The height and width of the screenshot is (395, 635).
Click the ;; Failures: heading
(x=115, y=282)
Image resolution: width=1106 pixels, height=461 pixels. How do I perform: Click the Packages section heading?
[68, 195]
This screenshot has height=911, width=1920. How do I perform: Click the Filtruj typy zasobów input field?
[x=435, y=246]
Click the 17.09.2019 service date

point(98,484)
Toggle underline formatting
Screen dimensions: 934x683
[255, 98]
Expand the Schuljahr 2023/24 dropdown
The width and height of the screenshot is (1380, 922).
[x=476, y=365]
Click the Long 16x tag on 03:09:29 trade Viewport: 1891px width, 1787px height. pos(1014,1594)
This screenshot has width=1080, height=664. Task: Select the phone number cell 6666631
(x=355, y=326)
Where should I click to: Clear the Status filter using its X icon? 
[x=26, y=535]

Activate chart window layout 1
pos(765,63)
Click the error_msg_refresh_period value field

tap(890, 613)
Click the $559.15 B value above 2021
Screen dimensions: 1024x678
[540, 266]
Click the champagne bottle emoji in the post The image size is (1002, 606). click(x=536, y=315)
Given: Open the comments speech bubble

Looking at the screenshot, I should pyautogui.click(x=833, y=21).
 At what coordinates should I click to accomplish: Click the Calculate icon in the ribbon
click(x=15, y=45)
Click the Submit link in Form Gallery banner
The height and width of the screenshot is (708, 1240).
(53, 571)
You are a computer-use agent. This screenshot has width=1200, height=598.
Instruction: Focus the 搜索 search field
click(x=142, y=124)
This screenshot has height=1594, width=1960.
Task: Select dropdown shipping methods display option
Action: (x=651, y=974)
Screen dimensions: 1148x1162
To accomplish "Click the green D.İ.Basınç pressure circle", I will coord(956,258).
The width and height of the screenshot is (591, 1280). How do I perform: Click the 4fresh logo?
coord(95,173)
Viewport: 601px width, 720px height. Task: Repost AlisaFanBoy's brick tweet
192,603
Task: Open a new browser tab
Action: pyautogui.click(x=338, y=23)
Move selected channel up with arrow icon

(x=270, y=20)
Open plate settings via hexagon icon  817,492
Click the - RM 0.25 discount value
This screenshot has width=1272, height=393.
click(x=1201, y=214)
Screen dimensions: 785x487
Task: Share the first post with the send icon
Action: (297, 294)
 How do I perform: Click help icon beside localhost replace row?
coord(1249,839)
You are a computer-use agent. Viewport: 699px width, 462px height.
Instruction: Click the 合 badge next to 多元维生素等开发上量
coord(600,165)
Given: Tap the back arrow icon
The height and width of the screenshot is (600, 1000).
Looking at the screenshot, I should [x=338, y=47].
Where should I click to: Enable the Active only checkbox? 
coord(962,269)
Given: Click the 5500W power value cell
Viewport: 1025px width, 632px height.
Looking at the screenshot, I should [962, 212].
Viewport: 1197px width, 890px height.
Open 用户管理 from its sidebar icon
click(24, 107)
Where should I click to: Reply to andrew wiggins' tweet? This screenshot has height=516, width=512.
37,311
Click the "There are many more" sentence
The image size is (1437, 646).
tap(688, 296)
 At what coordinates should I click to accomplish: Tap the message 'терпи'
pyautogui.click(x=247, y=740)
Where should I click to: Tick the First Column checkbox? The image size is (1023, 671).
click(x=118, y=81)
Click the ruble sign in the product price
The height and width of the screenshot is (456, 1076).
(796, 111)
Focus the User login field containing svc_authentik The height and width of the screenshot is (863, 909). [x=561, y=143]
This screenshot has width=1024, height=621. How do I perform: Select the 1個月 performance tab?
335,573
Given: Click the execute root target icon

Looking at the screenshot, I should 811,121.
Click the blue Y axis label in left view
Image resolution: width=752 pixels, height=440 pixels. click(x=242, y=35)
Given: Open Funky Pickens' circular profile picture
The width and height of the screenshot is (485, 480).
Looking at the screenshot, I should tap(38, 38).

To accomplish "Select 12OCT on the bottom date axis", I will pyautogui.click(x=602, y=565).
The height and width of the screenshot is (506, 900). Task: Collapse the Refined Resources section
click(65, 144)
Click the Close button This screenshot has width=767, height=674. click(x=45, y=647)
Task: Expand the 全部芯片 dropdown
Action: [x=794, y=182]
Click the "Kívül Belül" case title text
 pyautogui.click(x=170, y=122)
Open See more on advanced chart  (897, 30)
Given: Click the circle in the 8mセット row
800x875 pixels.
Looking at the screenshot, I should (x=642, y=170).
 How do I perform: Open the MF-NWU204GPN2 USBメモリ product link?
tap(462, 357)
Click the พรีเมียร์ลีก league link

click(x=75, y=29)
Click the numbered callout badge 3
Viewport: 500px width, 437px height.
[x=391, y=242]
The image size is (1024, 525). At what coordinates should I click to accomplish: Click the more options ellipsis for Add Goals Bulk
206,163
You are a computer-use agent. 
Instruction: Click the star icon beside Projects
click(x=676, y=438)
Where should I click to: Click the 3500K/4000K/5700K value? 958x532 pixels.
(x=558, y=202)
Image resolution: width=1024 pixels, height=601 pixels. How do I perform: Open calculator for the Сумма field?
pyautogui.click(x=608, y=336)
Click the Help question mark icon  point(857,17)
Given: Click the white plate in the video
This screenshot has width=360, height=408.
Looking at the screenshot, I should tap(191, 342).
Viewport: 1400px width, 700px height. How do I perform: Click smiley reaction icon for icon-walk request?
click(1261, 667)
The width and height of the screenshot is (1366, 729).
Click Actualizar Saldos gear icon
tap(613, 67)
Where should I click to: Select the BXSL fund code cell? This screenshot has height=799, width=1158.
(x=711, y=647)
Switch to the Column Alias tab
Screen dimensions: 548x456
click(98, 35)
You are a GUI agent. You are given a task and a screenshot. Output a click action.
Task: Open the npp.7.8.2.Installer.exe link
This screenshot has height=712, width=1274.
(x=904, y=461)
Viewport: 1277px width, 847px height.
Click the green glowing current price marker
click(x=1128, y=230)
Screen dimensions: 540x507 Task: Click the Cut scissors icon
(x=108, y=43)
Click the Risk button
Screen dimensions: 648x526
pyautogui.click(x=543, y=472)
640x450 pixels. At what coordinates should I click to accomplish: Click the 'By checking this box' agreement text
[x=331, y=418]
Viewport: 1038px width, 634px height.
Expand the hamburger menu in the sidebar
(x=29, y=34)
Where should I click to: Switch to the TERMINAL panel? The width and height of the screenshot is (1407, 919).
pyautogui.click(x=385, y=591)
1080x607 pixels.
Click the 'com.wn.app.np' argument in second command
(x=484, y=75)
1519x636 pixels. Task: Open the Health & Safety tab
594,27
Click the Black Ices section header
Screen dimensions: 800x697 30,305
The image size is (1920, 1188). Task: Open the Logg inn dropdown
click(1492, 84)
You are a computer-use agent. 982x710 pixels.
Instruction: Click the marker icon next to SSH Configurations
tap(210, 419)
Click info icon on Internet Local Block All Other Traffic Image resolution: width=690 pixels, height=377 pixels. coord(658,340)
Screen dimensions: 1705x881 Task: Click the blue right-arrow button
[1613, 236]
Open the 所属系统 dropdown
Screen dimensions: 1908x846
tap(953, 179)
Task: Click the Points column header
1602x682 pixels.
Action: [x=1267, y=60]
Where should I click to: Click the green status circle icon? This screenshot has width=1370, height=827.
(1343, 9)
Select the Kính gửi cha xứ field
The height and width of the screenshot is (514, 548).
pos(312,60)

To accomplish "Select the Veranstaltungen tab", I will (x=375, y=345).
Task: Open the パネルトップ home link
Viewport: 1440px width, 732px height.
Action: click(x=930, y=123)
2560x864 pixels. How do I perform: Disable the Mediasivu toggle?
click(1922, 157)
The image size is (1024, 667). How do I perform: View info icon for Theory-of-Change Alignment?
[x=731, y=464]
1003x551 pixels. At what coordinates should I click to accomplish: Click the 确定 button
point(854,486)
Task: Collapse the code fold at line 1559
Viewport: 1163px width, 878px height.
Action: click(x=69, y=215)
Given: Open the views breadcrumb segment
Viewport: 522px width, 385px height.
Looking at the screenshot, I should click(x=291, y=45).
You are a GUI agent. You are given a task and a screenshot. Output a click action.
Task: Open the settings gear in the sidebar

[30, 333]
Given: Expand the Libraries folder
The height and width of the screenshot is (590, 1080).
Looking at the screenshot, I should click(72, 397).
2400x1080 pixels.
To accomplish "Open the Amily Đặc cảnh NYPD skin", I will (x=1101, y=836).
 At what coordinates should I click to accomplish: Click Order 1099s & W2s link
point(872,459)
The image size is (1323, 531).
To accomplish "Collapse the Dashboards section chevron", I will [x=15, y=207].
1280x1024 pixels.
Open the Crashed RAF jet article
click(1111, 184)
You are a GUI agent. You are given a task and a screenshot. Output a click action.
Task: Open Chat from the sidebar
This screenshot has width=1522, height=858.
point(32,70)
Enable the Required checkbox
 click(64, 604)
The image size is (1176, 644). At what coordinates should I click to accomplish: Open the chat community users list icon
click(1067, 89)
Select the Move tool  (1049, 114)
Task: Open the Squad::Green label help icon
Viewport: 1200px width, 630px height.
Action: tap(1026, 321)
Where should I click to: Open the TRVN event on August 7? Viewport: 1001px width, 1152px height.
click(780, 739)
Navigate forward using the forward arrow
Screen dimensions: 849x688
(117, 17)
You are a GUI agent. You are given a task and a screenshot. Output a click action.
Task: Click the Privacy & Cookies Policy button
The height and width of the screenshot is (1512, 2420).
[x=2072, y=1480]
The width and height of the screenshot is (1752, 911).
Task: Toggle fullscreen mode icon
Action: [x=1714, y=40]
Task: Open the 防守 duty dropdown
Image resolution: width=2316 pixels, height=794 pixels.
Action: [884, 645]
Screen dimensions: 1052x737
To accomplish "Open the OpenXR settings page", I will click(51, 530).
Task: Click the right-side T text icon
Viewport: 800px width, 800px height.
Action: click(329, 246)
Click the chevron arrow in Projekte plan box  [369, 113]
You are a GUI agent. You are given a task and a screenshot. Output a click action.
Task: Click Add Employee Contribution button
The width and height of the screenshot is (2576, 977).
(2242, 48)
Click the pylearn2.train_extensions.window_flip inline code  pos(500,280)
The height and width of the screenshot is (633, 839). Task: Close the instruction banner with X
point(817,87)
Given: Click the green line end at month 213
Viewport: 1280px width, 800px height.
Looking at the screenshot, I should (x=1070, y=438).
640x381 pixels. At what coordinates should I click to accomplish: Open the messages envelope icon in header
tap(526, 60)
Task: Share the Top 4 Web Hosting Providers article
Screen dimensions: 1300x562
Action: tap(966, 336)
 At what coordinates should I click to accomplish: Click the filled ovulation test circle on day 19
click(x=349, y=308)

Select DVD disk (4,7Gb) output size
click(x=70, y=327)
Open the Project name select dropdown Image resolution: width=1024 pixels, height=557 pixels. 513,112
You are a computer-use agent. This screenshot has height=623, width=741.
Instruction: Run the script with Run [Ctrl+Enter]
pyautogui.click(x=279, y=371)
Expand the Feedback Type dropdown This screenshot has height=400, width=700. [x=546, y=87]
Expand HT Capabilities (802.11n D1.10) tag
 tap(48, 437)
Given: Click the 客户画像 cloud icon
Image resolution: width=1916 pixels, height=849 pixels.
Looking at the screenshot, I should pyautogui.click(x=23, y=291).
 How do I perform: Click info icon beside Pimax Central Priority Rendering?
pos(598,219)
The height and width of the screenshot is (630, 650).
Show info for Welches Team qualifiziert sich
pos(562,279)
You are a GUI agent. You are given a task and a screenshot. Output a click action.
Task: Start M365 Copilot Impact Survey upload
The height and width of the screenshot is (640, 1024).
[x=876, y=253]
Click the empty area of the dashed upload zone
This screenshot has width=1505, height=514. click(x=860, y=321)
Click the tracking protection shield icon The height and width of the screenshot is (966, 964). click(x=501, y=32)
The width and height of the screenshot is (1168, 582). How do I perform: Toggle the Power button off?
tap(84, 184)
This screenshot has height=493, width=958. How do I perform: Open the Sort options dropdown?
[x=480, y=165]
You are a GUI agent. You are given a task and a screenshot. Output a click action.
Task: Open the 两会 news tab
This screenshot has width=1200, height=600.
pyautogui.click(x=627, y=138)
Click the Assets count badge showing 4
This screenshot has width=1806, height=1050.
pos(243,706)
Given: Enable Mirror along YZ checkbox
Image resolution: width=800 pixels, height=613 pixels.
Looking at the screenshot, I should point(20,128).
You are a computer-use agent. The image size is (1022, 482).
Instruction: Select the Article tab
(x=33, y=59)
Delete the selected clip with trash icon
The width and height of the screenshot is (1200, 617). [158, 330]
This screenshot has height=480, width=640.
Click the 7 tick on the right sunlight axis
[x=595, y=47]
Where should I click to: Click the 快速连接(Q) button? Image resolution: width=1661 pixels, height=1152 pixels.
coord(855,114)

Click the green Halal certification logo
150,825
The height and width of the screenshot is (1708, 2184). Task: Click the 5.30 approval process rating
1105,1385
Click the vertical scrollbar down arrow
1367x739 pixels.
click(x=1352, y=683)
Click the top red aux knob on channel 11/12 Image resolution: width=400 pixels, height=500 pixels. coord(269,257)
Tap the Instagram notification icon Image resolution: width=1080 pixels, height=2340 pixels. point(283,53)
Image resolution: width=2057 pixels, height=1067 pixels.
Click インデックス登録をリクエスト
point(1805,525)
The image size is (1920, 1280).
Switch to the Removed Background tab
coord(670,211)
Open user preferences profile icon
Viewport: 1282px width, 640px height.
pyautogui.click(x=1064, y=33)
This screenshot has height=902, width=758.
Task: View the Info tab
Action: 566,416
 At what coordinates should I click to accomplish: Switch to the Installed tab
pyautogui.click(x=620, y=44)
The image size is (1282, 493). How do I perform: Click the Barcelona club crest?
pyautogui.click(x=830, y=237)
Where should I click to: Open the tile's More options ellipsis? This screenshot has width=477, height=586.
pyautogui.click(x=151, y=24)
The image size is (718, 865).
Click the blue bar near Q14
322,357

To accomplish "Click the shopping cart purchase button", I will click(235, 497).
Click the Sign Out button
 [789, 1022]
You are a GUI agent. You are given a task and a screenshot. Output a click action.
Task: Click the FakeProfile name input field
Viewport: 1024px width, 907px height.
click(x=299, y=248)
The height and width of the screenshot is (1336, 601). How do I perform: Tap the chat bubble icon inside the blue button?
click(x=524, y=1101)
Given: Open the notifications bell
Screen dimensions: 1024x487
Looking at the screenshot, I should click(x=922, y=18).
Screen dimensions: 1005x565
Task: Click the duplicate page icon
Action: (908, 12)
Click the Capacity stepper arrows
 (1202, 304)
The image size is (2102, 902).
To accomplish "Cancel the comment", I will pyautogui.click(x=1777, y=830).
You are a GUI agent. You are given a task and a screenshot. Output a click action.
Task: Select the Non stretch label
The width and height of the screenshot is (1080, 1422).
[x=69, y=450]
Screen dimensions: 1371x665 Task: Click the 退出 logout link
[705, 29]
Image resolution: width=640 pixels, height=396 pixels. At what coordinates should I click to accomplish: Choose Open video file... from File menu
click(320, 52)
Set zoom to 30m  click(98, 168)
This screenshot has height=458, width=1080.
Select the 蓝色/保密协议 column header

------------------------------

● Exercise aim
Would you retype exactly the lines above, from the line with "Task: Collapse the code fold at line 1559" to the line with "Given: Expand the Libraries folder", with both end lines kept and nothing more?

● Completed task
Task: Collapse the code fold at line 1559
Viewport: 1163px width, 878px height.
Action: click(x=69, y=215)
Given: Open the views breadcrumb segment
Viewport: 522px width, 385px height.
Looking at the screenshot, I should click(x=291, y=45).
You are a GUI agent. You are given a task and a screenshot. Output a click action.
Task: Open the settings gear in the sidebar

[30, 333]
Given: Expand the Libraries folder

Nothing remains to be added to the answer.